Medvedev played down prospects for a deal to deliver pipeline gas to China, adding that Gazprom CEO Alexei Miller’s assurances that a deal could be reached as early as September reflected hopes that “thinking makes it so.”
He said price, the main sticking point in 15 years of talks on a pipeline gas deal, remained an issue and that previous reports that an agreement had been reached on prepayment by the Chinese side were incorrect.
“When we agree the price we will agree prepayment,” he said.
He rejected suggestions that Western hub prices could serve as a benchmark for Chinese or other Asian gas deliveries.
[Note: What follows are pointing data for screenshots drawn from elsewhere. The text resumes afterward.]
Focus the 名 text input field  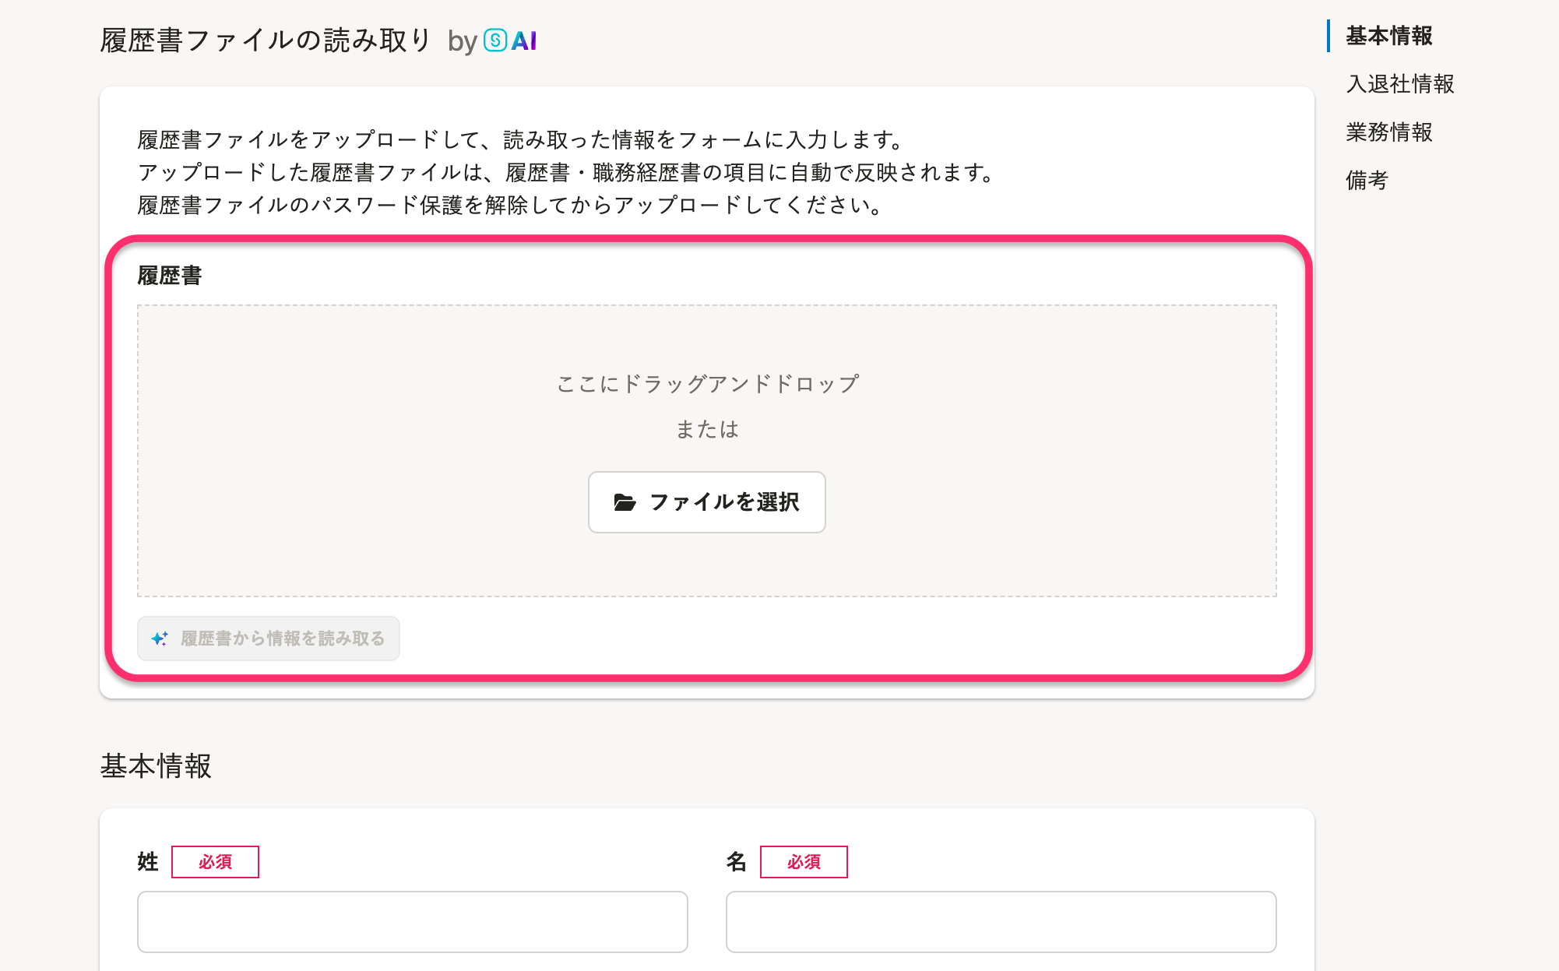[1001, 922]
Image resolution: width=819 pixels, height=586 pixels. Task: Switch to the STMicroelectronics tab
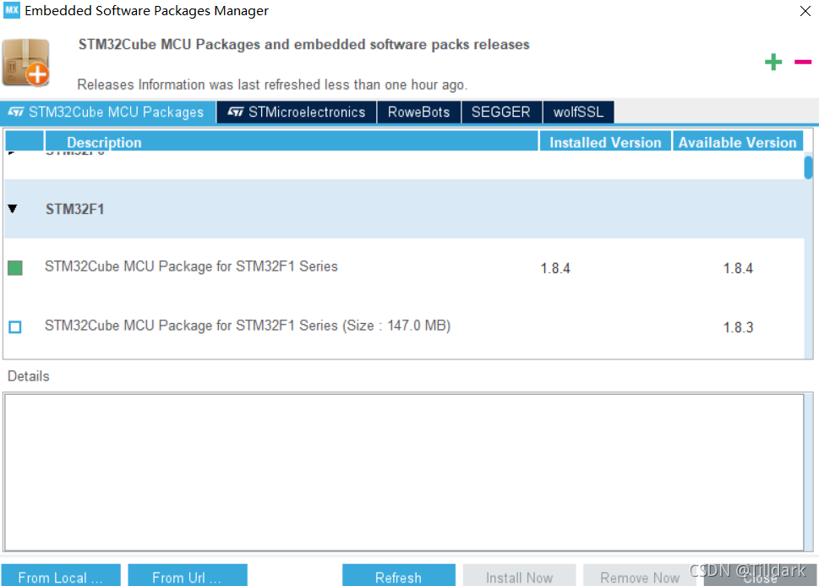(x=296, y=112)
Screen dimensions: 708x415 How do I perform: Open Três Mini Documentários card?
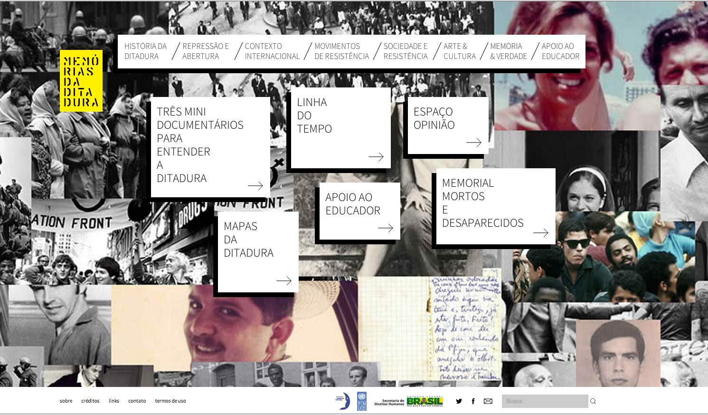click(x=210, y=146)
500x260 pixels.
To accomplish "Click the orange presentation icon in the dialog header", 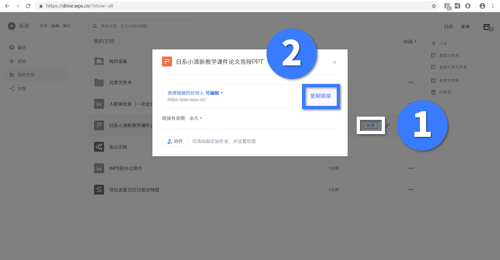I will (167, 61).
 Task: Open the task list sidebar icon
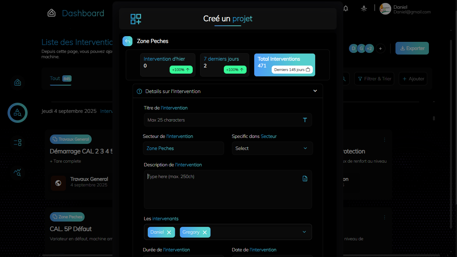click(17, 143)
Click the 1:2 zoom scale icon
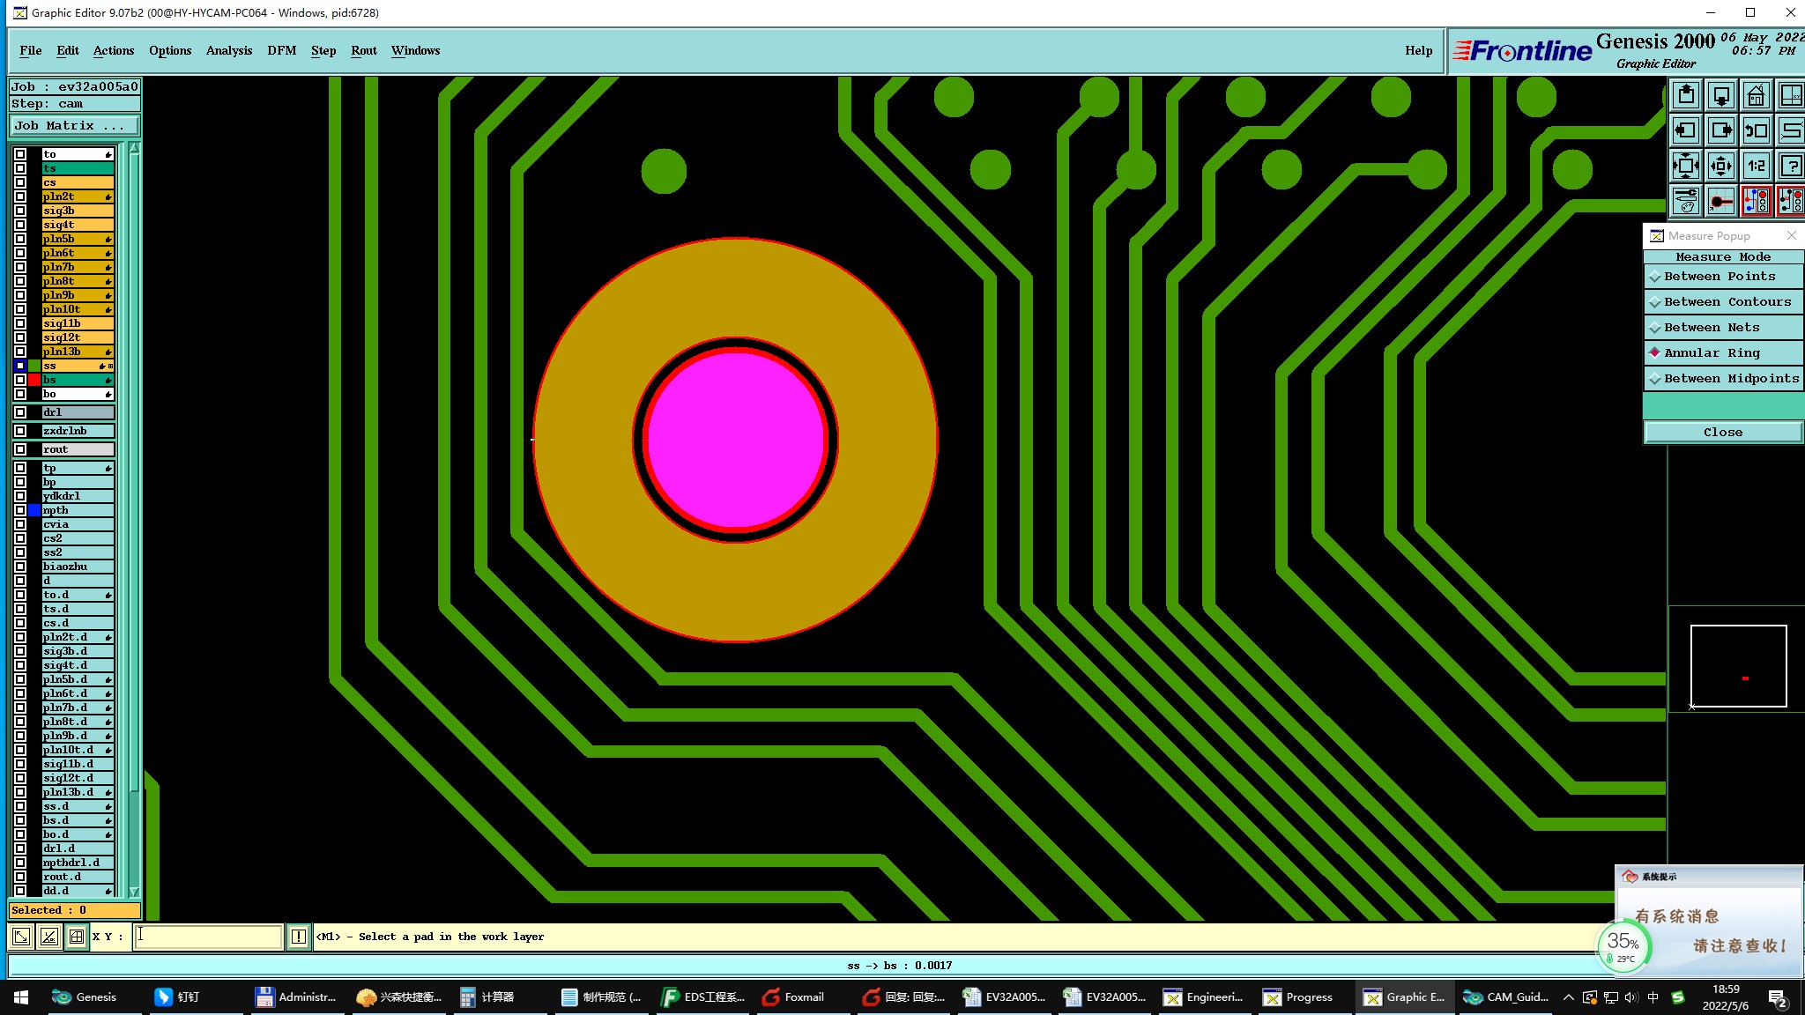Viewport: 1805px width, 1015px height. click(x=1756, y=166)
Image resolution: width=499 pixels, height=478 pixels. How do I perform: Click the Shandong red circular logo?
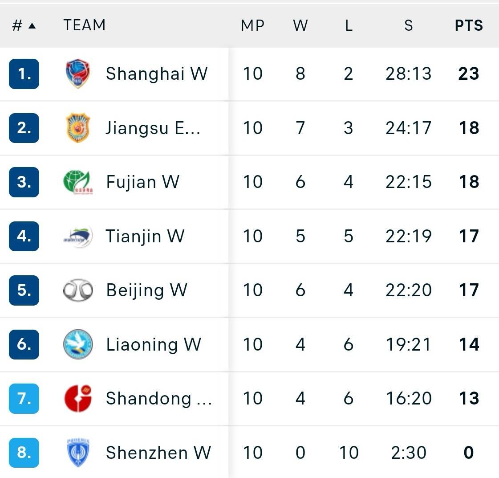(x=78, y=398)
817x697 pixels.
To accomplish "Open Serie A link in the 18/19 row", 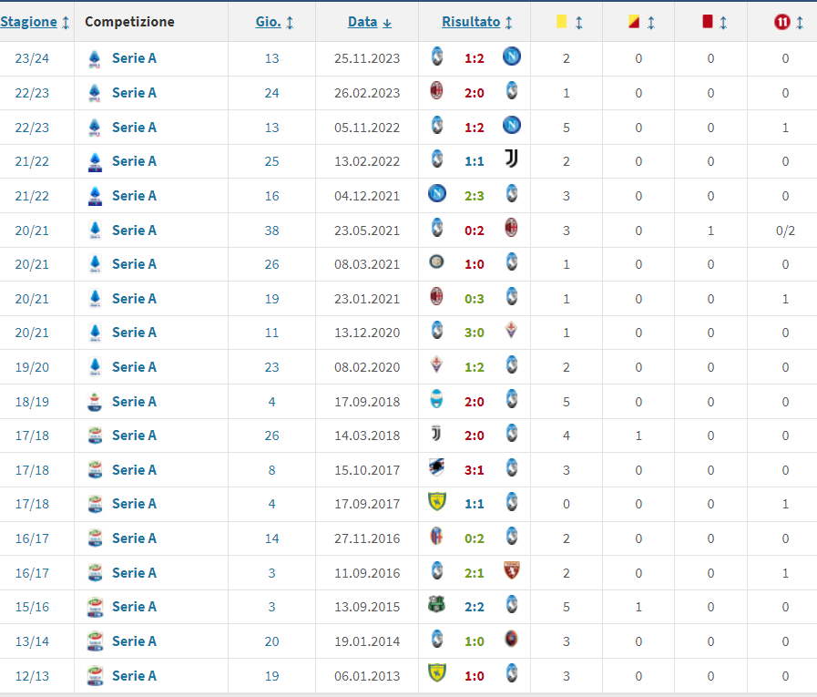I will (x=134, y=402).
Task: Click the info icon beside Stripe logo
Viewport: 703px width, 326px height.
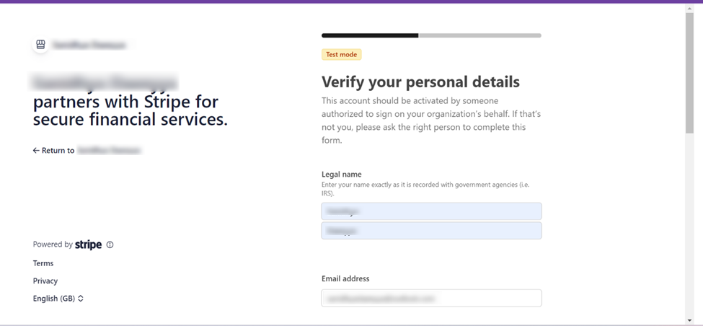Action: coord(110,245)
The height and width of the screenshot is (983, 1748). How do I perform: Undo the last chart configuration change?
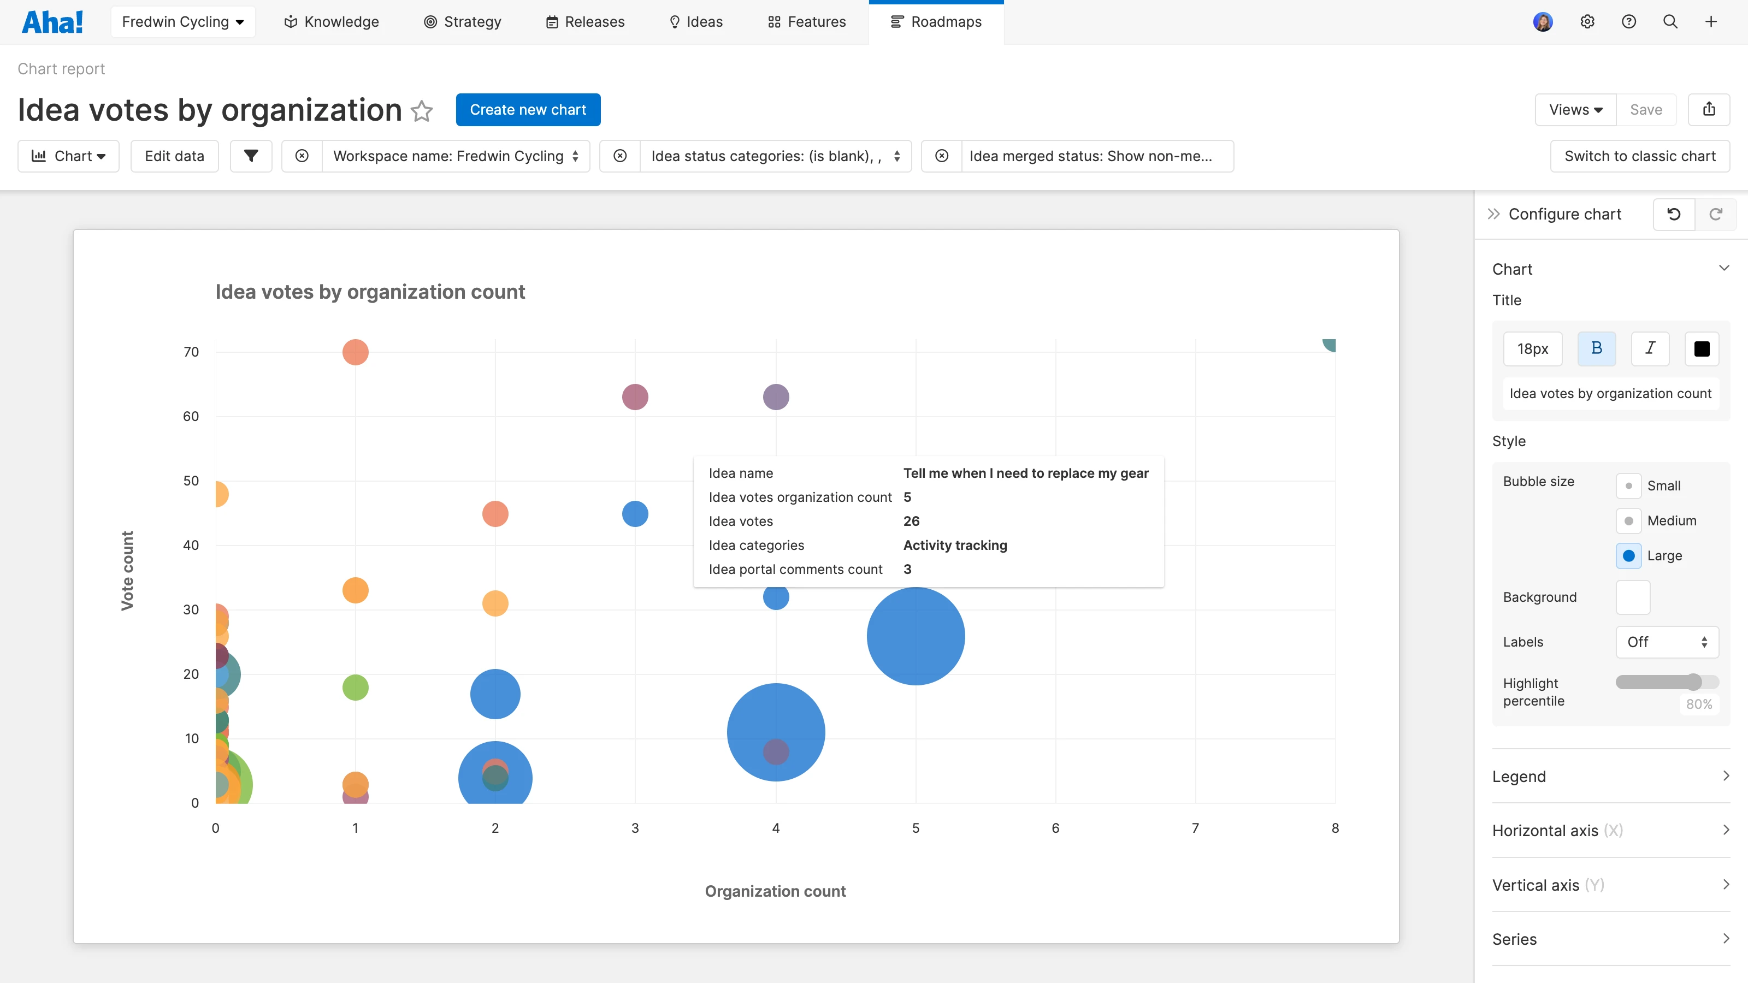pos(1673,214)
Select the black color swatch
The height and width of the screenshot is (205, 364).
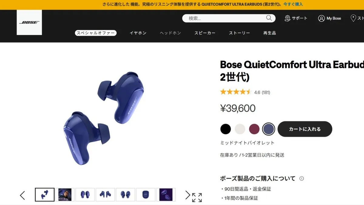tap(225, 129)
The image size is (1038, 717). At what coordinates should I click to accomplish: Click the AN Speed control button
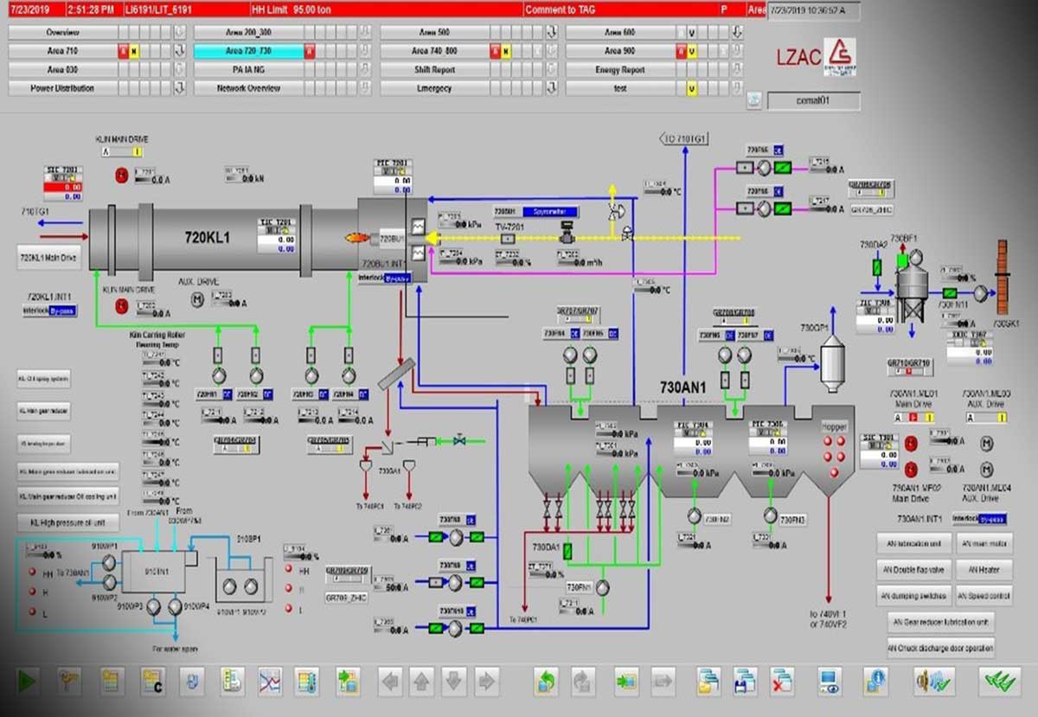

Gazprom favors the regional oil-linked benchmark, the Japanese Crude Cocktail (JCC), the basis for deliveries to Asia from Sakhalin-2, Russia’s only functioning LNG plant, which is operated by Gazprom with partners Royal Dutch Shell and Mitsui.
Some analysts say the potential supply from US projects to liquefy natural gas from shale would make US spot pricing a potential benchmark for Asian supplies, but Medvedev rejected the suggestion.
“We don’t see any reason to deviate from the JCC,” he said.